Collected data
#####

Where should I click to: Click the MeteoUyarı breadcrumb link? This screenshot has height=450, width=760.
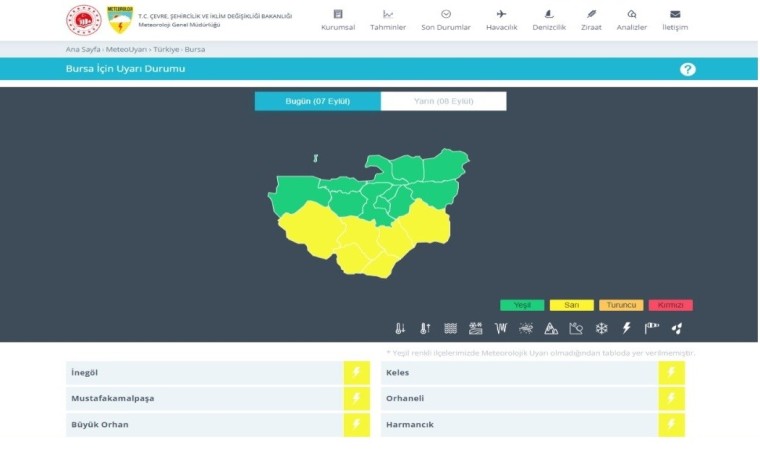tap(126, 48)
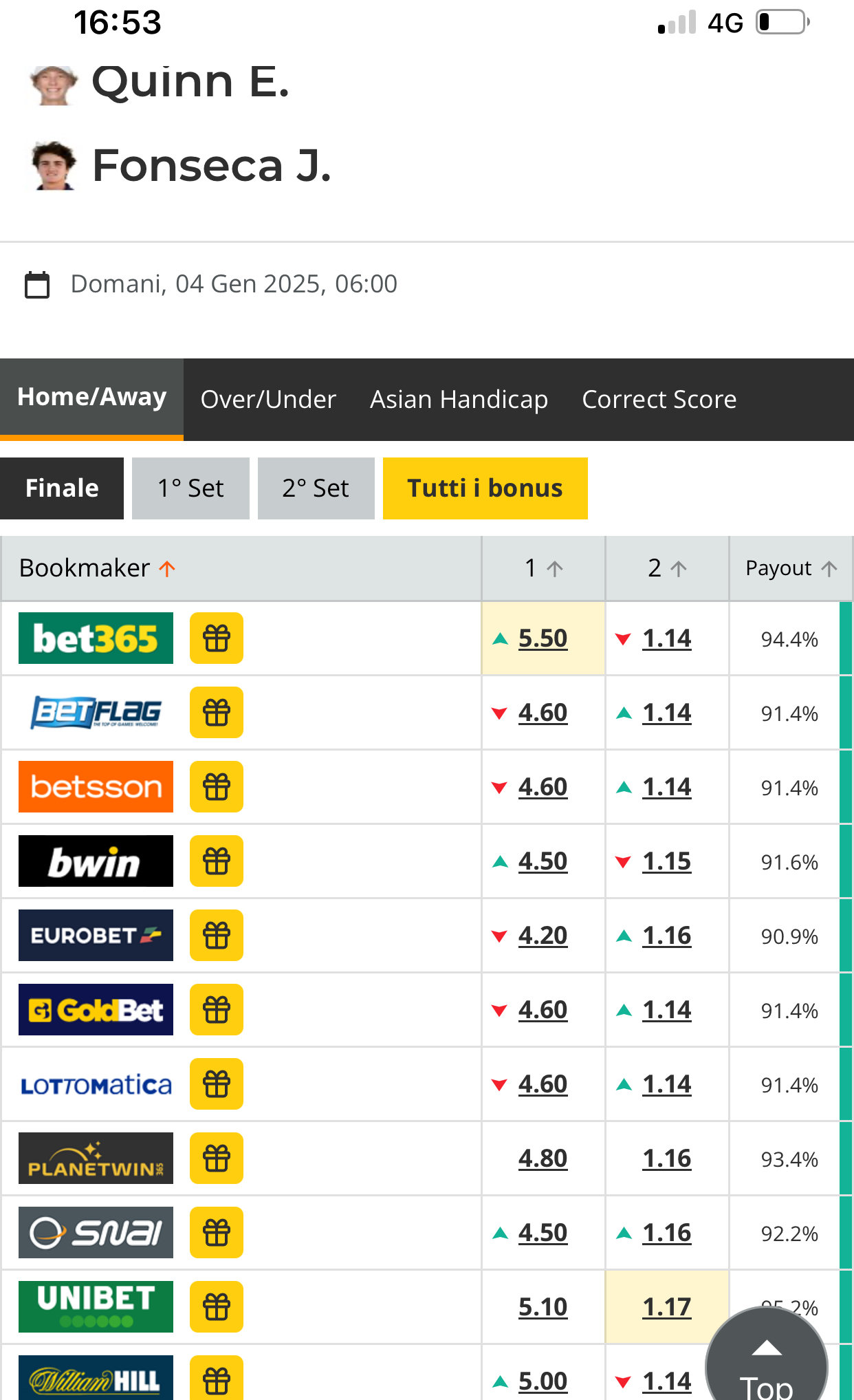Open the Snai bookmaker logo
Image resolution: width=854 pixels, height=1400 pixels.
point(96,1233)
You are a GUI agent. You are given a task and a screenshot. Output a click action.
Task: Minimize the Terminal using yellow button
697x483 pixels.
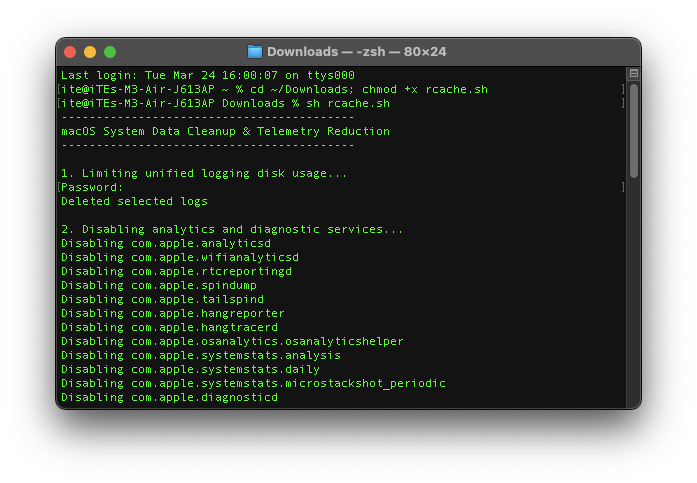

#####

What you will do —
Word for word, reproduce all of the data, but keep out the pictures.

Answer for the task —
Where should I click to: Click the MeteoUyarı breadcrumb link? This screenshot has height=450, width=760.
tap(126, 48)
Open the Snai bookmaker logo
Image resolution: width=854 pixels, height=1400 pixels.
point(96,1233)
You are a GUI agent. You are given a task and a screenshot. Output a click action.
Task: Minimize the Terminal using yellow button
697x483 pixels.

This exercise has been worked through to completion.